The Inequality, Culture and Difference research
seminar series presents:
Hollywood
Trade: Midnight Cowboy and Underground Cinema
Dr Gary Needham, University of Liverpool
Wednesday
15th November, 1-2pm MAE101 – all welcome!
ABSTRACT: Nearly all accounts of the
Hollywood Renaissance (1967-1975) champion the influence of European Cinema and
many of the critical discourse around key film such as Bonnie and Clyde and The
Graduate draw from such comparisons between anti-classicism and European
art cinema. This paper instead, argues, that an over-emphasis on European
cinema neglects to account for an influence closer to Hollywood in the American
Underground cinema. More than any other film from the Renaissance canon, Midnight Cowboy’s subject matter appears to invoke the underground through the
figure of the male hustler and a key scene, an ‘underground party’ that evokes
Andy Warhol Factory. As a matter of fact, the film’s production reached out to
Warhol to assist with the ‘party scene’. However, Warhol’s perception was that Midnight Cowboy tried to co-opt
underground cinema practices to the extent that he felt hustled by
Hollywood.
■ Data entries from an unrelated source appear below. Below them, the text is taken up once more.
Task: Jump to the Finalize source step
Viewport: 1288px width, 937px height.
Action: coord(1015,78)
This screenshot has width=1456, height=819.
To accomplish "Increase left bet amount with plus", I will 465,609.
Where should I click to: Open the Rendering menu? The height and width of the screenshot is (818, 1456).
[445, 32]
The paper closes with a
discussion of Andy Warhol’s Flesh, a film Warhol put into production
at the same time as Midnight Cowboy
with a view to presenting the underground (or avant-garde) ‘point-of-view’.
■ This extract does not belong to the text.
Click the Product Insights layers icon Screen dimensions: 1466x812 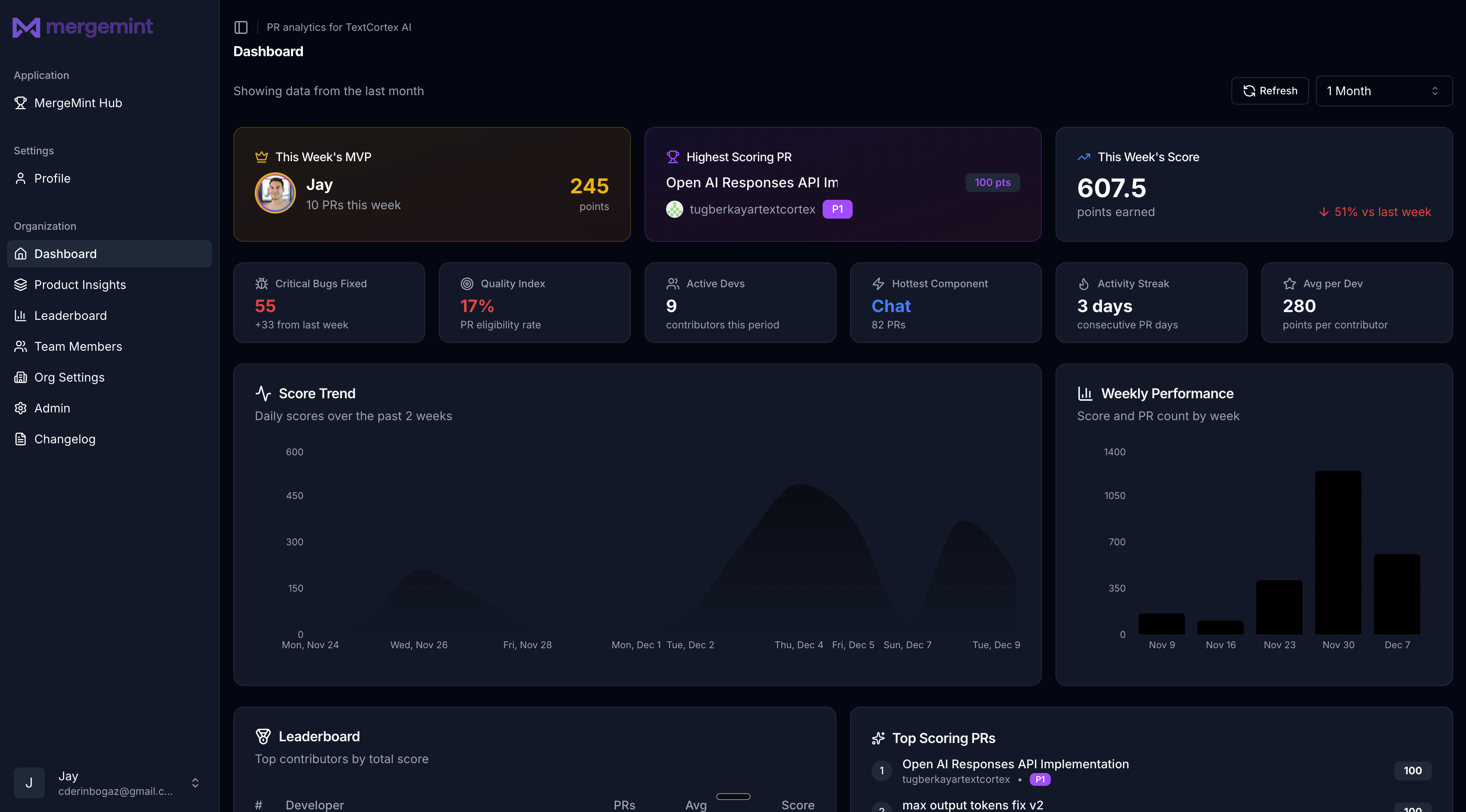[21, 285]
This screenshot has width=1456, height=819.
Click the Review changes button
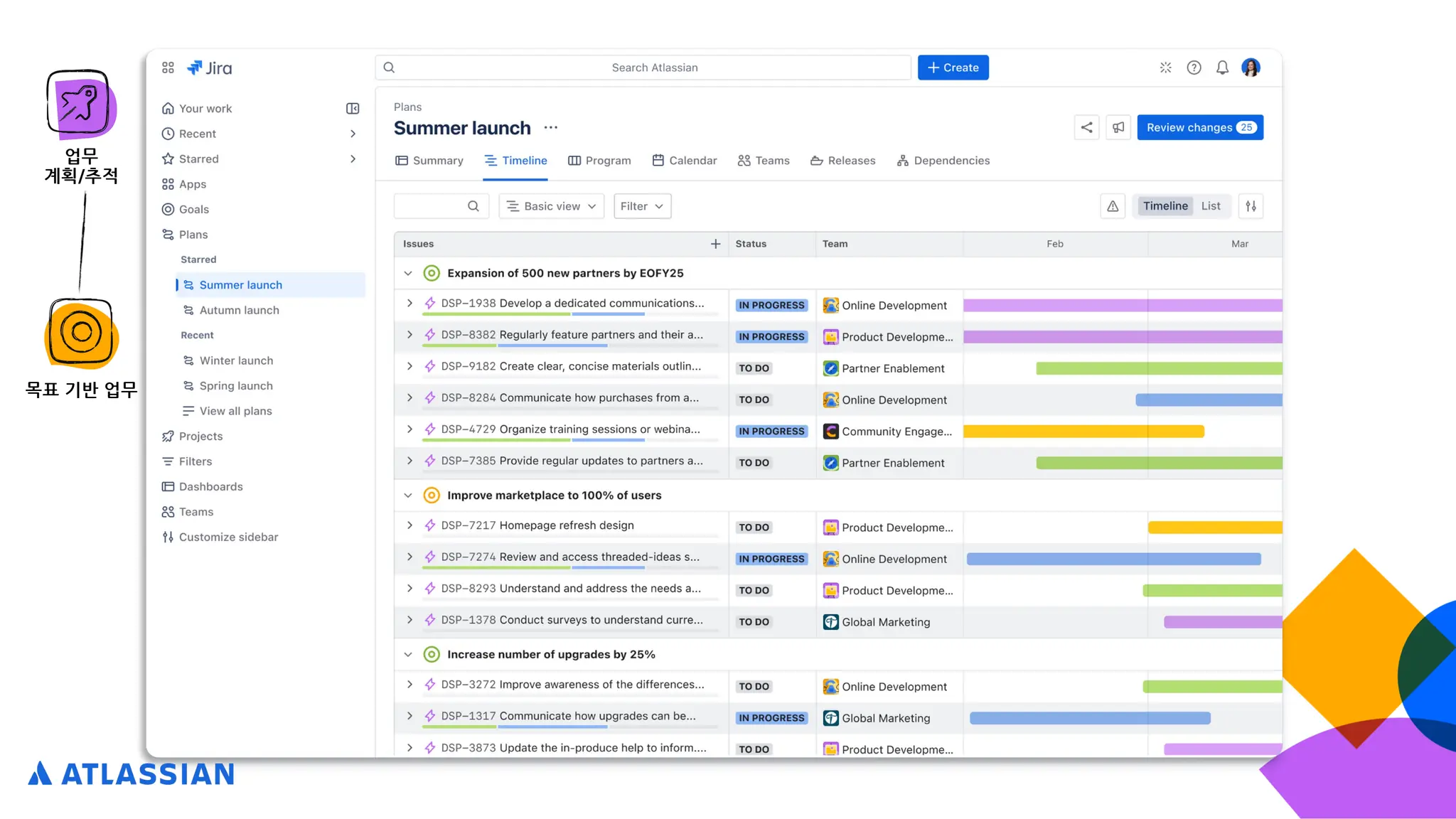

BIO: Gary Needham is senior lecturer in film
and media at The University of Liverpool. He is the author of Brokeback Mountain (EUP 2010) and the
co-editor of Asian Cinemas (EUP
2006), Queer TV (Routledge 2009), and
Warhol in Ten Takes (BFI 2013). He is
the co-editor of the book series American
Indies (EUP) and Hollywood Centenary
(Routledge). He is currently working on a book on Warhol’s cinema and Edie
Sedgwick (Bloomsbury) and a collection titled Screening American Cinema (Routledge).